**Work instruction 1**
Below is a message about a daughter's behavior and school evaluation. Rewrite its paragraph beginning "She is being making good progress" more briefly, keeping its main facts.
**Work instruction 2**
Translate this sentence from the message below into Spanish: "In therapy, she is very nice, and work perfect, obeys the therapist."
**Work instruction 3**
For each statement, say whether it agrees with the message below. Answer yes or no, and quote the words of the message that decide it.
(a) The school psychologist accepted the daughter into the regular school.
(b) The daughter was calm and cooperative during the evaluation.
(c) The writer feels very comfortable with the idea of a conductist therapist.

**Page extract**
--- START ---
From: [mailto: ] On Behalf Of

vanessagamarrac1

Sent: Thursday, February 11, 2010 9:02 AM

Subject: Re:School problem - suspension and Consequences for Behavior

HI:

I am having similar problems; my daughter ia, is aplying to school this

year.

Since the begining of the treatment, things were ok, she used to be a quiet

girl.

She is being making good progress, but this last month, she is becoming very

demanding, if she wants something, she just scream and to avoid problems we

use to run after her and give what she wants, so she have 3 slaves at home

(the parents and the sister).

In therapy, she is very nice, and work perfect, obeys the therapist. Also in

the kinder she was ok.

But yesterday when we went to the psichologist of the school for the

evaluation, she was terrific, she just want a paper a pencil and make us

wrote the specific words that she likes, she cries, she didn´t want to do

anything, of course father and mother wanted to be sis feet under.

Any way the pshic was nice, accept her in the regular school (what in my

country is very difficult for a kid like her), but recommends a conductist

therapist, and if she acts like this in classes i must remove her from the

school.

Of course the conductist therapist is for us, but i don´t feel very

confortable with this idea.

Any advice, any similar situation, some tips to help her would be really

appreciate.
--- END ---
**Record excerpts**
--- START ---
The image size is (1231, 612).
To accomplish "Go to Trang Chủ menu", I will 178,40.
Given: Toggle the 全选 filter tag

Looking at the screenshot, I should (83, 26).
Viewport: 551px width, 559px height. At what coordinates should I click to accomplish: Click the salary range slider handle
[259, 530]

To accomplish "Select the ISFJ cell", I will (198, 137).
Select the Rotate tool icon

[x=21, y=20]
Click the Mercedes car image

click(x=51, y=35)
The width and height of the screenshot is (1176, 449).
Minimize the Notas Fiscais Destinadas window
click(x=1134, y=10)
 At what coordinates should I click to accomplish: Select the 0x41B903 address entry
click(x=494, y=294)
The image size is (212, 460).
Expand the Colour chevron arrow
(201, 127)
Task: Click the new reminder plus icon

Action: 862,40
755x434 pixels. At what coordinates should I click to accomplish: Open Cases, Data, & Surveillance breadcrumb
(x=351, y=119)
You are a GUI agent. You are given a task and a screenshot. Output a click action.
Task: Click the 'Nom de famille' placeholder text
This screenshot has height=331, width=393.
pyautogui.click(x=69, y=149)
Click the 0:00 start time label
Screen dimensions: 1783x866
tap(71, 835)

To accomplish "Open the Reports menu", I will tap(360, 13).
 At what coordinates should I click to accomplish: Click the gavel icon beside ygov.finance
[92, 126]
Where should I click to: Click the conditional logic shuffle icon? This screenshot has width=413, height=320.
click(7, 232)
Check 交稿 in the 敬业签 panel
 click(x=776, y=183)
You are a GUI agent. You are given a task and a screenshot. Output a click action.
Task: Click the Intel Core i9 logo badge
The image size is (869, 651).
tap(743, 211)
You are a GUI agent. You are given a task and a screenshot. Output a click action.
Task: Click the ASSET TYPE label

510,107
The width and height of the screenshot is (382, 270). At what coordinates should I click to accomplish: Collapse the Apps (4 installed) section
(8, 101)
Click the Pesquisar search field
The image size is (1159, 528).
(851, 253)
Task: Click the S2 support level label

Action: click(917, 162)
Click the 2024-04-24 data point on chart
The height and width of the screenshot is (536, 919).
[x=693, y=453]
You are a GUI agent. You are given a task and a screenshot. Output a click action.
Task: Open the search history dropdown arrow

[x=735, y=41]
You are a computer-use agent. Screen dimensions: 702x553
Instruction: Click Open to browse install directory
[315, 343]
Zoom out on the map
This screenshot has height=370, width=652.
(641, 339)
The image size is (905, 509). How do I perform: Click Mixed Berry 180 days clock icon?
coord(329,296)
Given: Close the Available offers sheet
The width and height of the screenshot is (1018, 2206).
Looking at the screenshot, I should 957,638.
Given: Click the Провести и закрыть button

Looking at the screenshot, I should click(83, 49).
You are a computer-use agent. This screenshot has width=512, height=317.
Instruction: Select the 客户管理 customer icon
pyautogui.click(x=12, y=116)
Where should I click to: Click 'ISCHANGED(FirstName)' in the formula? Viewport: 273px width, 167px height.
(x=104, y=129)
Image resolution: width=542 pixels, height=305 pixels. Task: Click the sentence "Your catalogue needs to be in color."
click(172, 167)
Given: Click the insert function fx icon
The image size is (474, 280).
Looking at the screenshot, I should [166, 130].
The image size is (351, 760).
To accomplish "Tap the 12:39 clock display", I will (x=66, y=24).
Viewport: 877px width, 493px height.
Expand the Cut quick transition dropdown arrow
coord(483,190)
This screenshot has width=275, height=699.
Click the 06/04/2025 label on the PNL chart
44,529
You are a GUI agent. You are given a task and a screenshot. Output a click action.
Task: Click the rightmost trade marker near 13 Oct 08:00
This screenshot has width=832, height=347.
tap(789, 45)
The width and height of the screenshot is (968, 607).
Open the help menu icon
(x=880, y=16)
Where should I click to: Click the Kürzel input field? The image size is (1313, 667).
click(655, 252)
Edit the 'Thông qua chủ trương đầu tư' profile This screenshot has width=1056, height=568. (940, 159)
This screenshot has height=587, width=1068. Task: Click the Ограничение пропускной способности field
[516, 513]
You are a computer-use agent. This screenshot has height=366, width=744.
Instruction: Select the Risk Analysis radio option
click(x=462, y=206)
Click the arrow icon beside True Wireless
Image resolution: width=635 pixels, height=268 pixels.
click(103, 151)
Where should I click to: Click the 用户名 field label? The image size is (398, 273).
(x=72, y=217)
--- END ---
**Exercise response 1**
The daughter had been progressing well, but in the last month she has become very demanding. She screams when she wants something, and the family gives it to her to avoid problems, so she has three "slaves" at home: her parents and her sister.

**Exercise response 2**
En la terapia es muy buena, trabaja perfectamente y obedece a su terapeuta.

**Exercise response 3**
(a) Yes: "accept her in the regular school"
(b) No: "she didn´t want to do anything"
(c) No: "i don´t feel very confortable with this idea"